El régimen que está en las cabezas de la panoplia gobernante, por el que suspiran y excitan sus órganos políticos, es una república a la medida.
Todos los contoneos seudolegales y los rozamientos anticonstitucionales del sanchismo se ejecutan con el fin de enterrar el aparato fundado en 1978. Ya estaba esto en la voluntad fundacional de Podemos, no digamos entre el nacionalismo catalán o el vasco. Sorprende a algunos que el PSOE existente se haya echado también al monte. Pero desde José Luis Rodríguez Zapatero, verdadero fundador del podemismo, el partido socialista emprendió un novedoso camino.
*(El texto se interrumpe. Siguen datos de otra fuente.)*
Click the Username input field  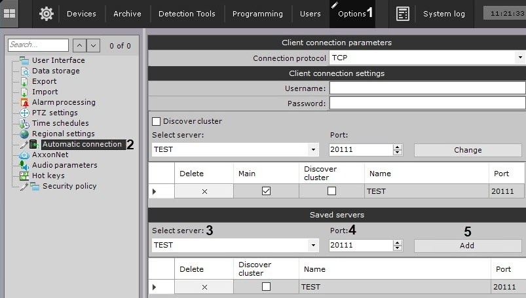[x=427, y=88]
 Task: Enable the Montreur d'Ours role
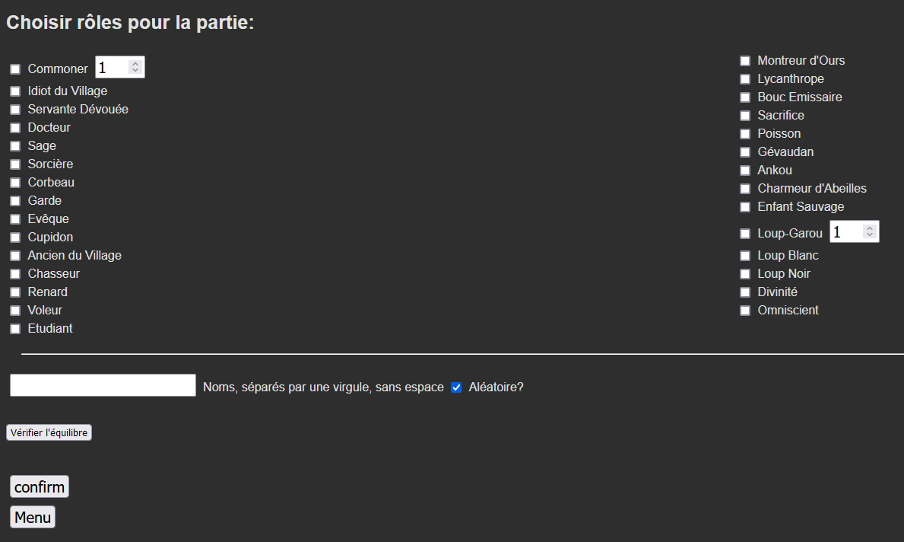coord(745,61)
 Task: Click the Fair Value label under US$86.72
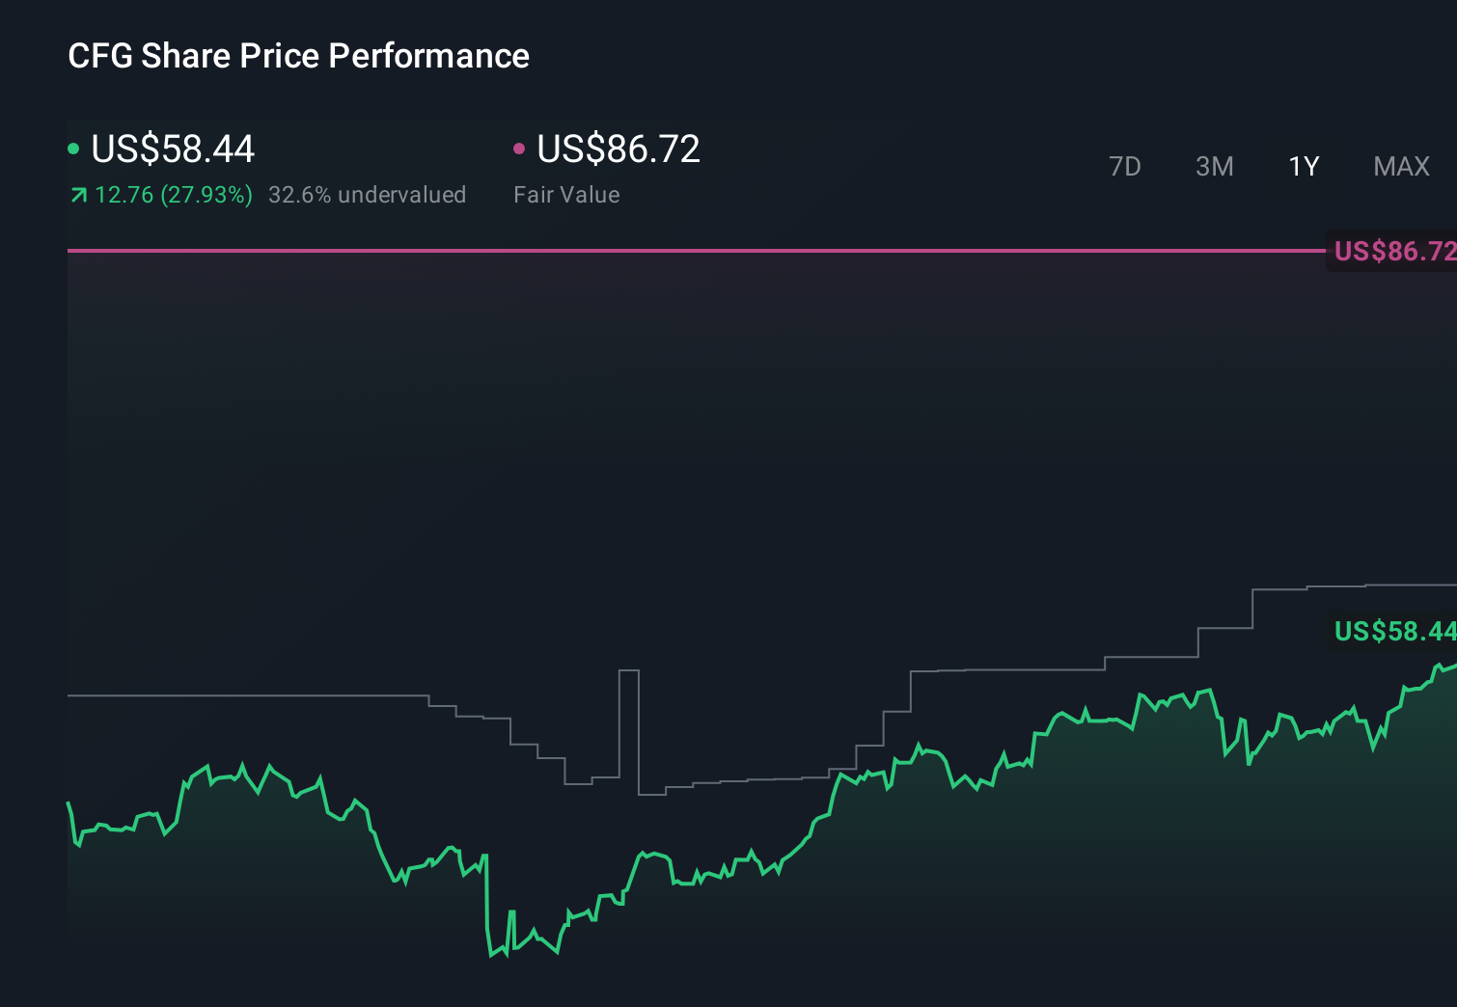[566, 195]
Hoy, únicamente se diferencia de la formación morada por ciertos barones, la higiene personal y alguna corbata resistente. Desde luego, Pedro Sánchez le ha dado un estilo más canalla, un tono chulesco y una calidad cínica insuperable. Este fino tanatólogo no parece conocer límites en la tarea de desmontar el tinglado democrático. Sólo encuentra ya dos rivales institucionales (la Corona y los togados) y la consabida oposición parlamentaria, que disfruta leyendo las encuestas de voto y espera con ilusión al próximo otoño.
Luego está la indisimulada gestualidad del presidente del Gobierno con el jefe del Estado, máximo representante del régimen que se desea subvertir. Los momentos en que Sánchez ha alterado el protocolo frente al monarca se amontonan. El último numerito ocurrió el pasado lunes con motivo de la inauguración del AVE a Murcia. En la madrileña estación de Chamartín, el jefe del Ejecutivo se movía por delante de Felipe VI, saludaba antes a quienes esperaban en el andén y, última gracia del señorito, subía al tren el primero, ante el pasmo de los allí presentes.
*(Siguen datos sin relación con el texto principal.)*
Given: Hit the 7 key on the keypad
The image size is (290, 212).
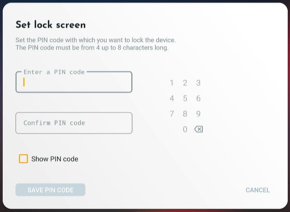Looking at the screenshot, I should [172, 114].
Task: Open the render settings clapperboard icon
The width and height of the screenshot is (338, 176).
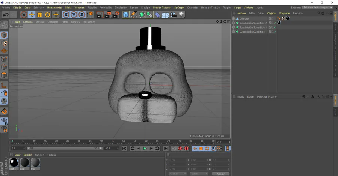Action: pos(116,15)
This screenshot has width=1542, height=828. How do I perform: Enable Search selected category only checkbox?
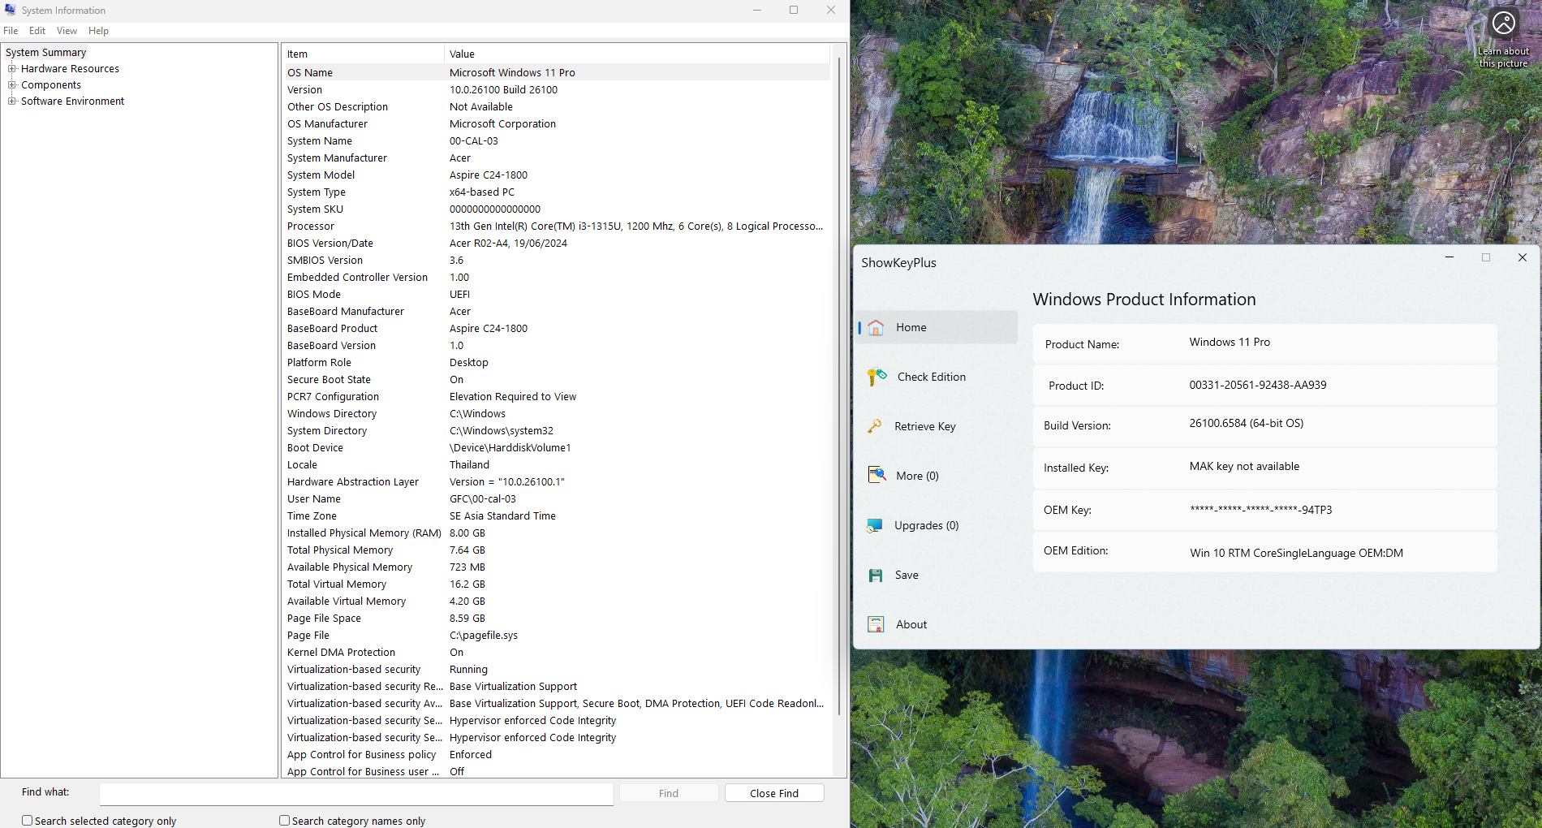(28, 821)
Simbólicamente, el hecho no dejaba lugar a duda: la autoestima de Pedro es regia y corre pareja a su escasa educación. El rictus del rey era notorio, parece que incluso mantuvo con el díscolo presidente un breve y seco cruce de palabras mientras se dirigían al convoy, aunque se desconoce el tema tratado.
Algunos suponen que Sánchez le habría conminado a manifestarse en favor del golpe que se está desarrollando contra la independencia del levantisco poder judicial. En la Zarzuela los humores tienden a la irritación, el monclovita es reincidente. Esta vez, el desplante protocolario consistió en pavonearse por delante de Felipe, algo que no permite la formalidad establecida.
Pero pitorrearse de la figura real es sólo una natural consecuencia de las profundas pretensiones del gobernante. No le queda mucho tiempo en la poltrona (a tenor de las estimaciones de voto) y le interesa acelerar el golpe institucional. Pervertir el sistema, retorcerlo con el fin de mantener la jefatura, al estilo de ciertas repúblicas hispanoamericanas, tan inspiradoras en esos asuntos.
Si el programa de Pablo Iglesias fue siempre dinamitar la democracia desde dentro, el sanchismo lo está acometiendo sin disimulo, aunque encuentre las lógicas resistencias. El referéndum catalán que viene, el asalto al Tribunal Constitucional y un parlamentarismo de tono bolivariano (¡el poder del pueblo!, brama la histriónica bancada) son la première de un cambio de régimen en marcha.
La postrera pieza a batir es la Corona y, así, proclamar la nueva república, ineducada en su génesis sanchista, presumiblemente grosera cuando madure.